In this article we take a look at and keep you updated on some of the biggest security news in today’s digital identity space.

By Tim Spring

Six Takeaways from Gartner® Hype Cycle™ for Digital Identity, 2022

KeyFactor recently looked at key insights from the Gartner Hype Cycle for digital identity in 2022 and broke down what they meant. One interesting point they make is that while most people think of digital identity in terms of how people identify themselves online, the proliferation of IoT devices in recent years means that machine identity is outpacing human identity. With machine identity incorporating digital devices of all kinds, APIs, applications and containers, Gartner notes that the ratio of machine identities to humans is now 10:1. The result? A growing concern that many security teams are struggling to keep up. As bad actors adapt to the new increase in targets, Security Boulevard reports that “attacks grew 400% from 2017 to 2021, and in 2020, 50% of cloud security failures resulted from inadequate management of machine identities and permissions.” You can find the full Gartner Hype Cycle report here.

Synthetic identity fraud: The chameleon of fraud trends

In our ever expanding virtual world this article serves as an excellent reminder to be selective about  whom you share your data with, and who you allow access to. Eric Tran-Le, Vice President and head of Actimize Premier at NICE Actimize, writing on behalf of the Credit Union National Association, provides a deep dive into what synthetic identity fraud is. Synthetic identity fraud is when someone cobbles together a new identity from whatever authentic information they can find and falsifies the rest. Tran-Le explains that  this type of fraud is so difficult to catch because  “Financial institutions [are] struggling with the lack of a single source of truth for identity verification, siloed identity verification data sources, and inaccurate identity data across data sources.” Being able to trust who they are talking to on the customer side is critical for financial institutions, and Tran-Le touches on a few ideas for how to reduce risk before the article ends. We would adjust that list slightly in order to add the option for verifiable credential solutions, which Indicio has delivered for several financial institutions, and is the backbone of our recently launched Proven actionable credential suite: Indicio’s open source answer for any organization needing a trusted, verifiable, and complete data solution. 

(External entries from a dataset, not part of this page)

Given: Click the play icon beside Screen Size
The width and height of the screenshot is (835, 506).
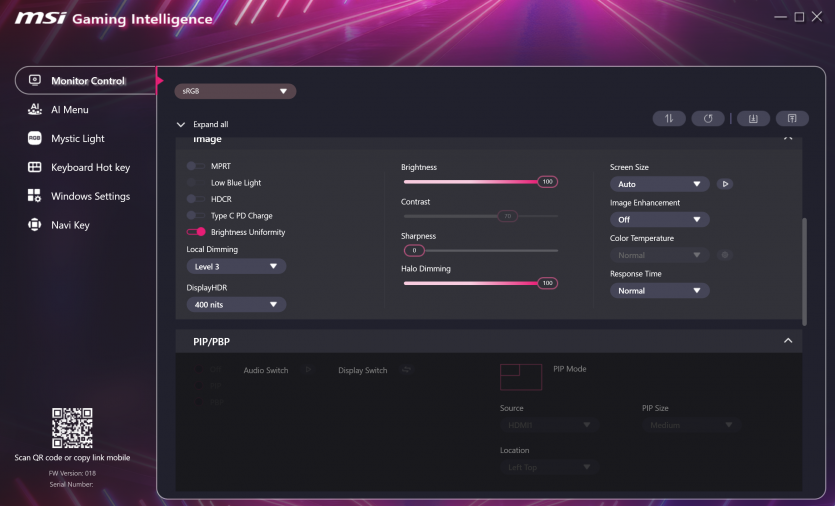Looking at the screenshot, I should tap(725, 184).

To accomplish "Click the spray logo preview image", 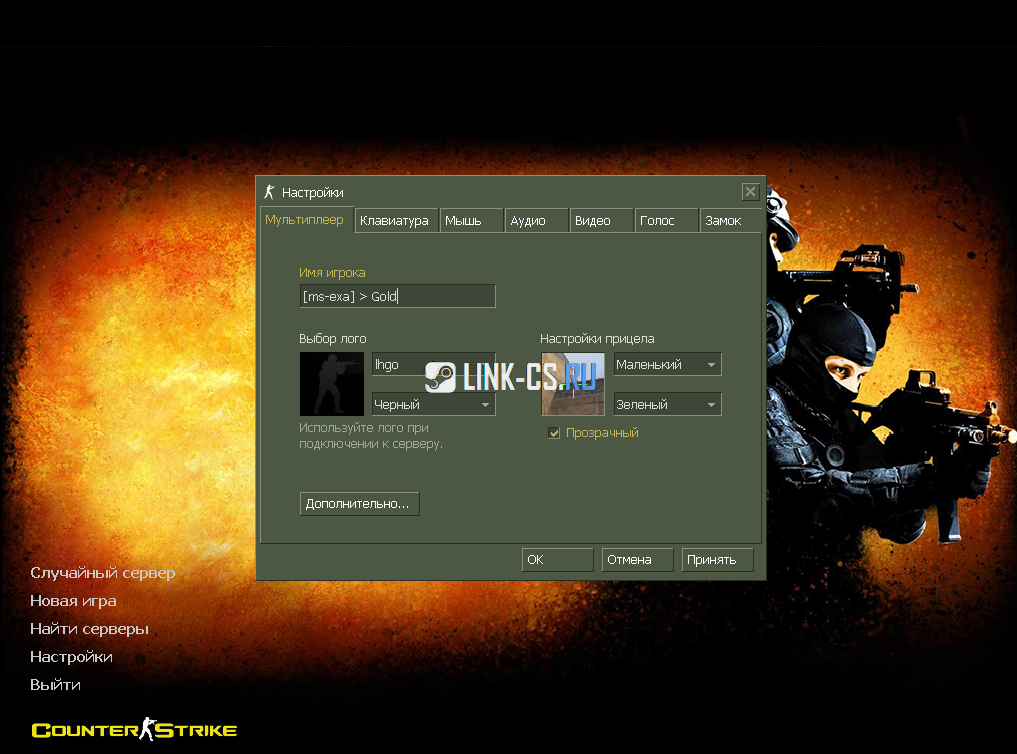I will point(331,384).
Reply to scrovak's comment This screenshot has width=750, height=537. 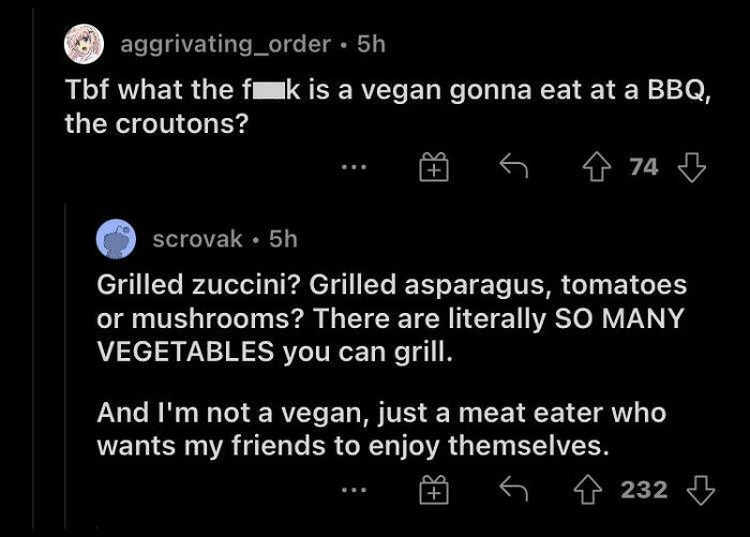pos(513,488)
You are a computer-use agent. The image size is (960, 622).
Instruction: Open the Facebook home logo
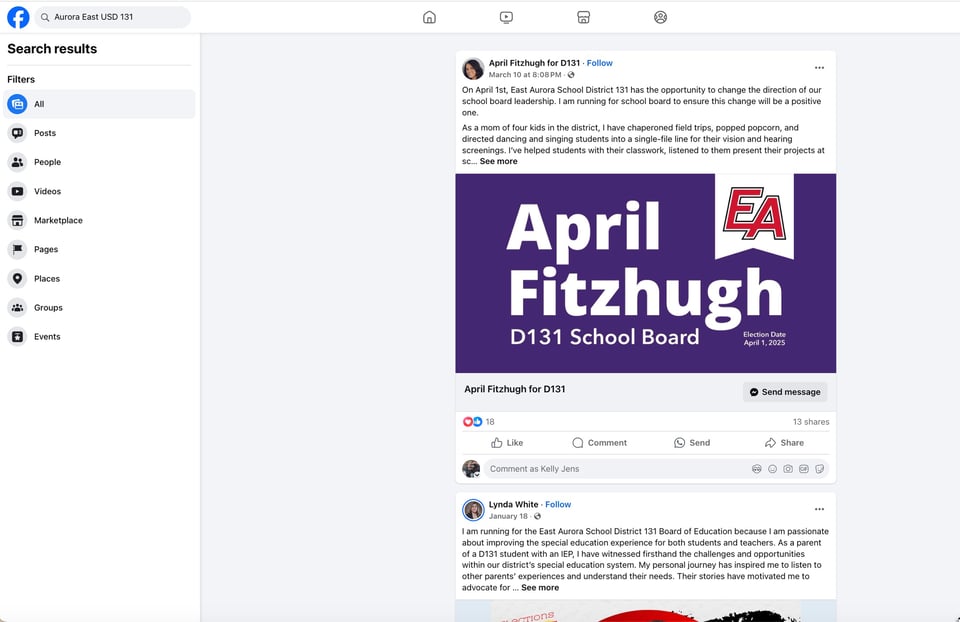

Cost of a Data Breach Report 2022

IBM recently published their Cost of a Data Breach Report for 2022 and some of the numbers are staggering: From the global average total cost of a data breach being USD 4.35 million to it taking, on average, 277 days to identify and contain a data breach, the numbers signal the high cost of cyber insecurity. 

A few of the statistics we found interesting – and terrifying:

  • 83% of companies that suffered a data breach admit it’s not their first one
  • “organizations that don’t deploy zero trust incur an average of USD 1 million in greater breach costs compared to those that do deploy”
  • “The most common initial attack vector in 2022 was stolen or compromised credentials, responsible for 19% of breaches in the study”

A quick reminder that decentralized verifiable credentials facilitate the continuous verification required by Zero Trust approaches.

Digital healthcare adoption requires better security

Ansgar Steden, the Chief Revenue Officer for Utimaco, provides a unique look into the security of healthcare and the trust the public have in that security in this article for Open Access Government. Due to the COVID 19 pandemic there was a significant rise in virtual healthcare, with the UK’s National Health Service (NHS) app  “being downloaded over 16 million times.” Now, the NHS is looking into using technology to improve the healthcare available virtually. Some of the ideas include: access to high definition remote operations, connecting ambulances to more immediately see patients in critical conditions, and devices for real time monitoring of patients’ vitals. While these are all things that would be helpful to doctors and patients, the volume of sensitive information needing to be shared presents a massive security risk. Indeed, hospitals and healthcare organizations are already the sector paying the most for data breaches according to IBM’s Data Breach Report. The article calls out the need for increased trust before these new features will see widespread adoption, saying, “Devices need to ‘know and trust’ each other and so digital identity becomes paramount.” 

Again, the best solution is decentralized verifiable credentials that provide privacy-preserving features. There’s an entire open-source codebase developed by Indicio and SITA  that can be deployed for these kinds of use cases at the Cardea Project at Linux Foundation Public Health.